→ Instructions to follow: Start at the line with "Task: Click the Help question mark icon" and print every line through the end of the material below. Keep it exact and free of pictures.

→ Excerpted records:
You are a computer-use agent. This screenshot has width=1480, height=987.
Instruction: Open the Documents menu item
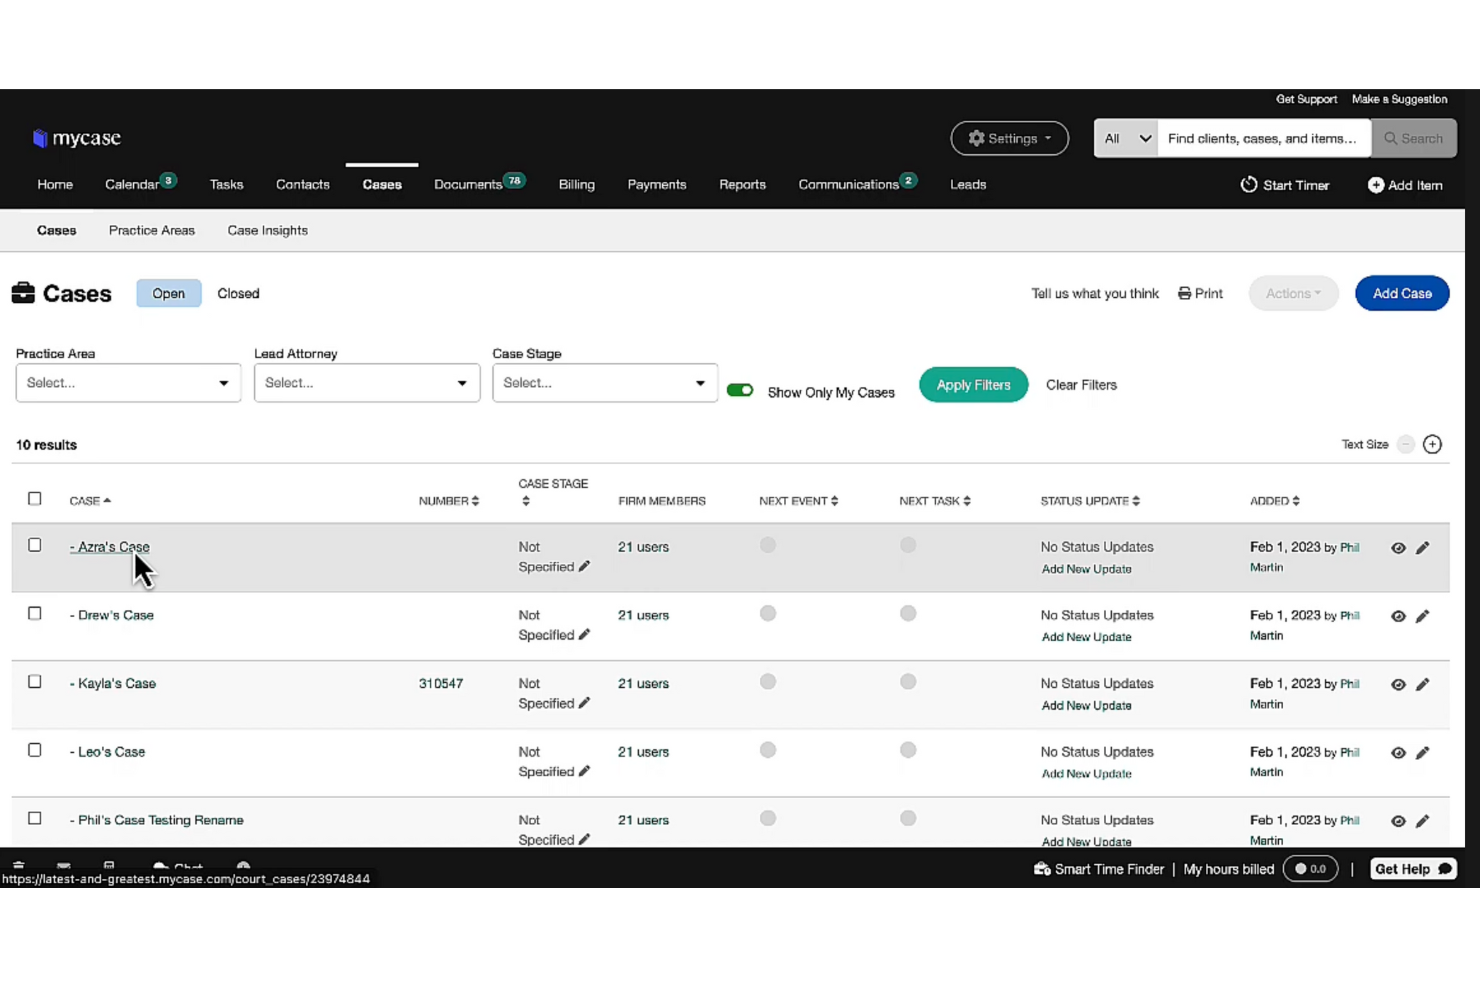click(x=468, y=184)
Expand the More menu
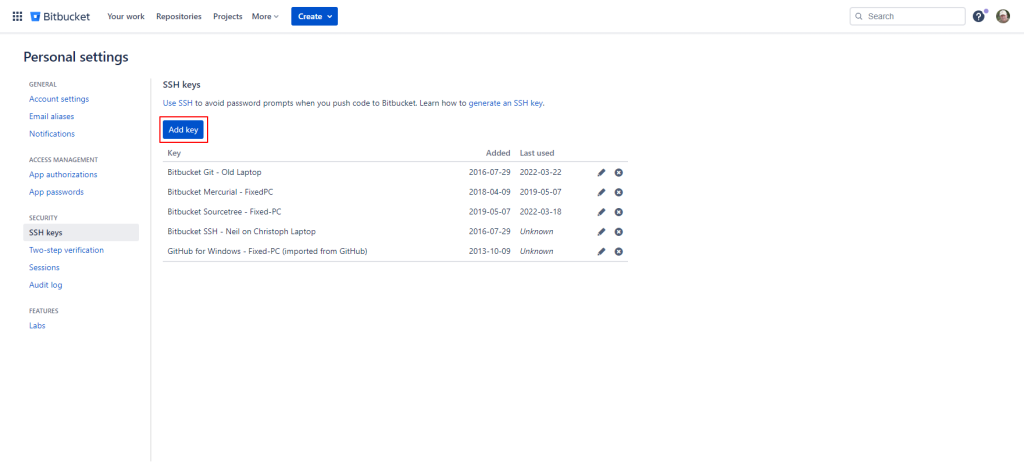Viewport: 1024px width, 473px height. pos(265,16)
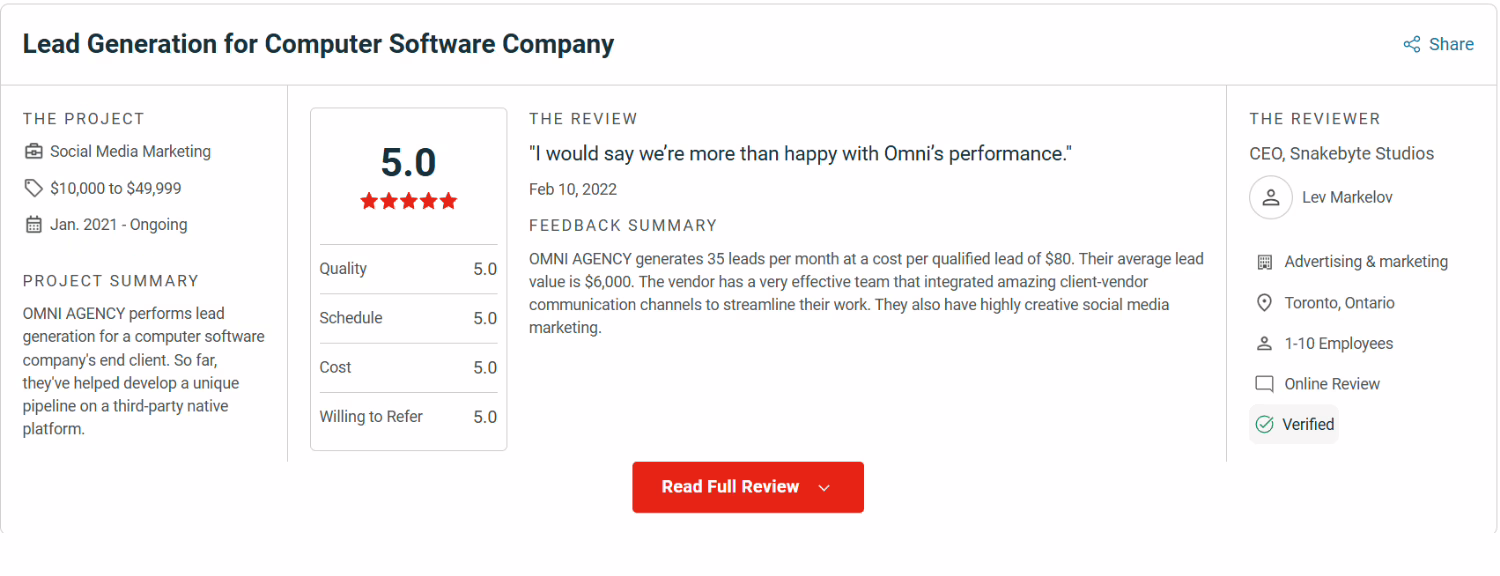Click the green Verified checkmark icon
The image size is (1500, 576).
1264,424
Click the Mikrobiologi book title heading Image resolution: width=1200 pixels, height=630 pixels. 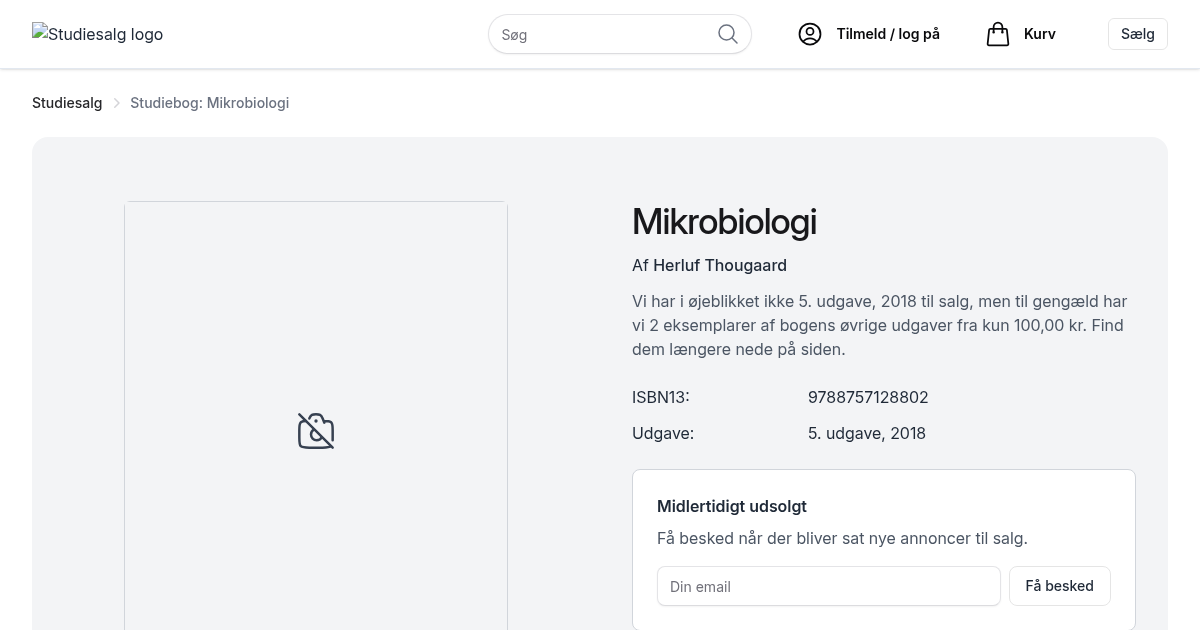[724, 222]
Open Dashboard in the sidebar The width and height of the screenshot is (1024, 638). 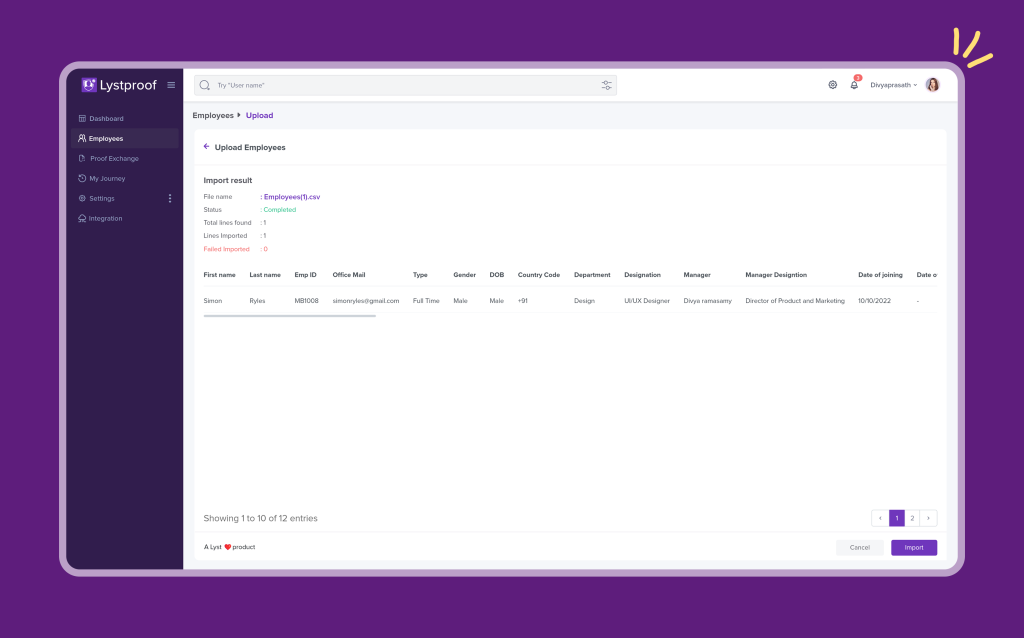click(x=106, y=119)
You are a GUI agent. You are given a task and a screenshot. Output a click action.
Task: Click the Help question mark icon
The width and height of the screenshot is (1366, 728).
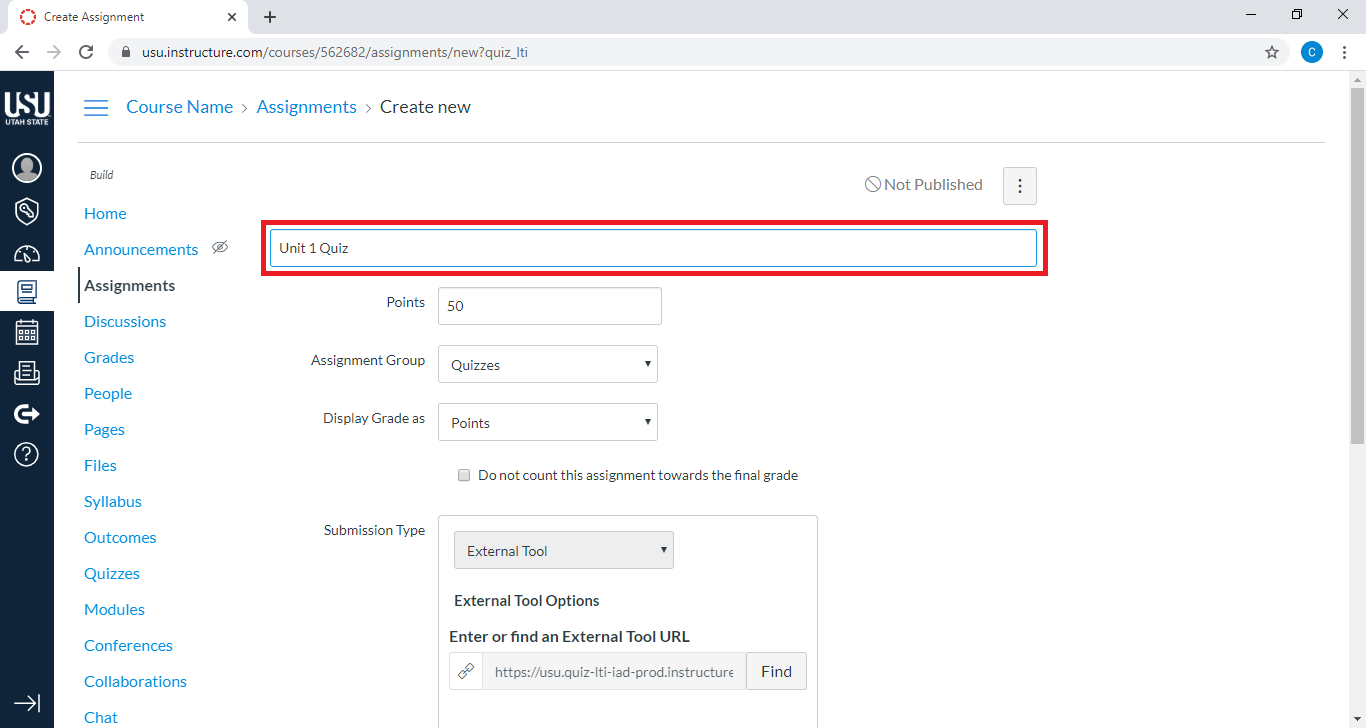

→ Solution:
Task: Click the Help question mark icon
The width and height of the screenshot is (1366, 728).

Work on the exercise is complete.